If most of the vehicles are in the general vicinity of that 27.5 mpg, $55 per mpg is basically $1 per gallon per million miles, multiplied by the number of miles a vehicle goes in its lifetime; using 200,000 miles, we get 20 cents per gallon.

At least in one form, the new energy bill was to make CAFE credits tradable, and I was given the impression that this was likely to make it into the final version. If you do this, make the CAFE requirement higher than is likely to be met, and start doing your averages and assessing your fines in terms of gallons per mile rather than miles per gallon — perhaps adjusting for lifetime mileage differentials — you're pretty much left with a tax that's legally incident on the car companies but has the same effect, on certain margins, as a 20 cent per gallon gas tax.1 On other margins it has the same problems as CAFE always has had vis-a-vis a gas tax: it can actually reduce the marginal cost (to the driver) of driving more miles. If the CAFE limits are just barely achieved, mileage will have been improved as a result of them, but the prices of high-mileage cars will be lower than without CAFE standards, and driving two 60 mpg cars is cheaper, relative to the non-CAFE world, than car pooling in a 40 mpg car; the latter uses more gas. The gas tax gets this exactly right automatically; if a 40 mpg car goes 120 miles, it pays taxes on 3 gallons of gas, while two 60 mpg cars making the trip would incur taxes on 4 gallons of gas.2

1 Without the change in the calculation of averages and fines, you're over-taxing degradations in the gas mileage of cars that already use little gas, and under-taxing them in gas guzzlers, so that if two fleets of the same number of vehicles use the same amount of gasoline, the one with more uniform gas mileages will pay higher taxes than the one with a lot of guzzlers and hybrids. I wouldn't expect much political resistance to this technical correction, though I don't think I have a great intuition on those things, but I also don't think it would make all that big a difference in practice.

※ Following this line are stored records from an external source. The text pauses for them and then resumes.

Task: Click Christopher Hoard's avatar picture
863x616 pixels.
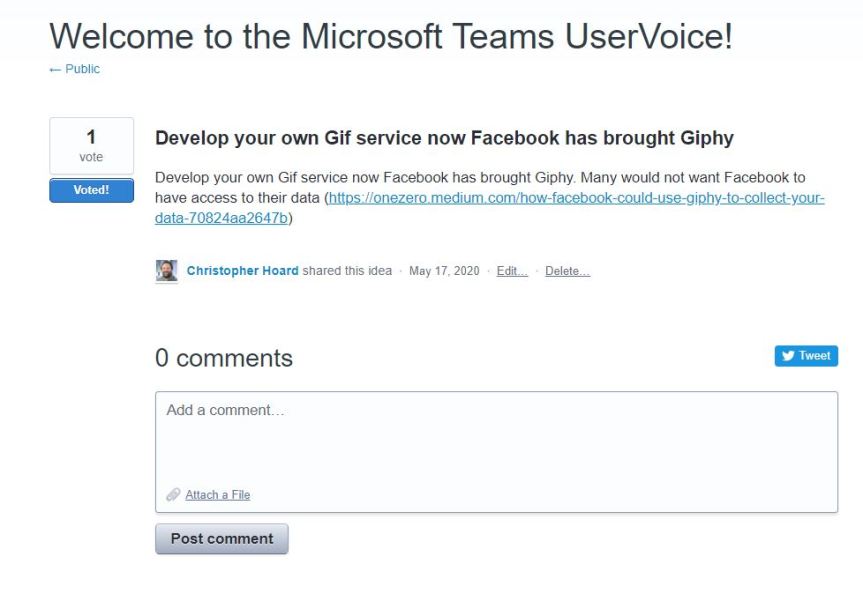Action: tap(167, 271)
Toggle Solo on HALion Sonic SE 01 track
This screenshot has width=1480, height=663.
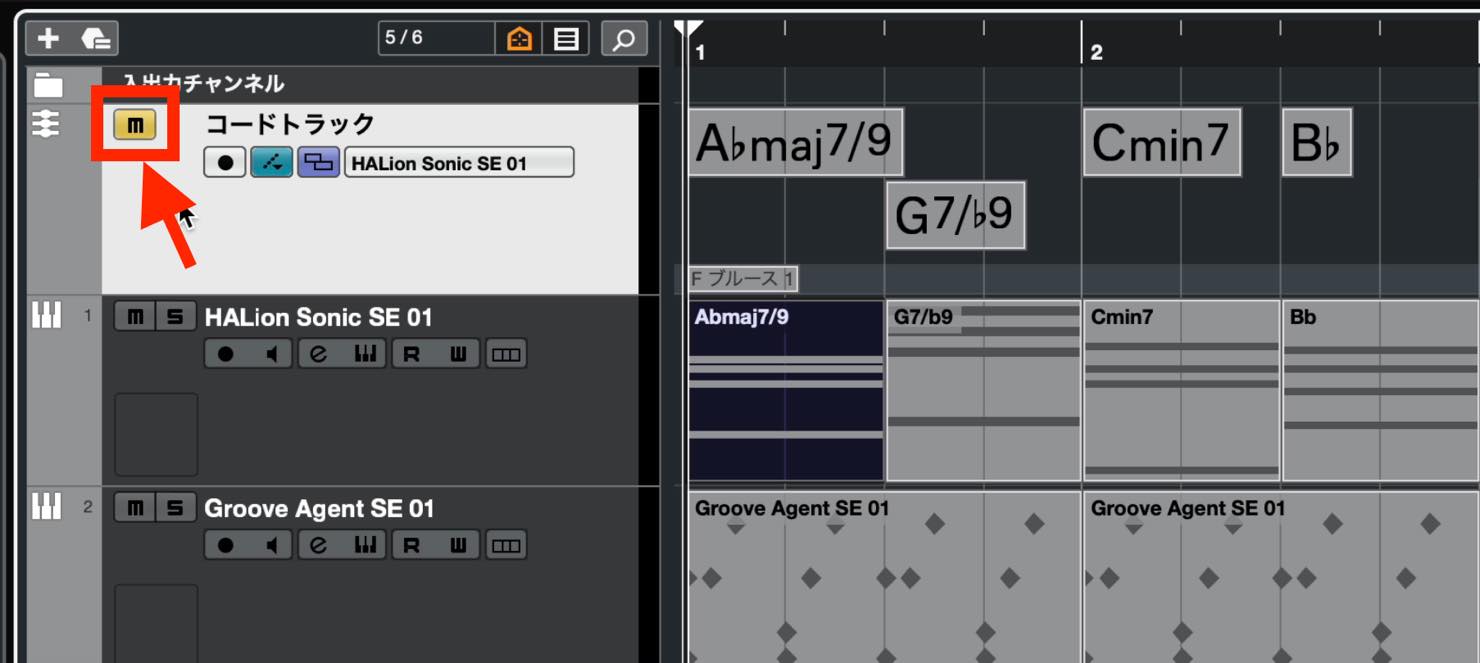coord(175,317)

2 You get back to a gas tax on this margin as well if you're willing to raise the CAFE requirement to infinity. (If you do that, the "technical correction" becomes more important.) This rather blows the façade off the notion that a mandate is being imposed and a fine assessed for failing to meet it, rather than allowing the market to do things in the efficient way without heavy-handed top-down controls. For all its successes, efficiency seems less politically popular than heavy-handed micromanaging.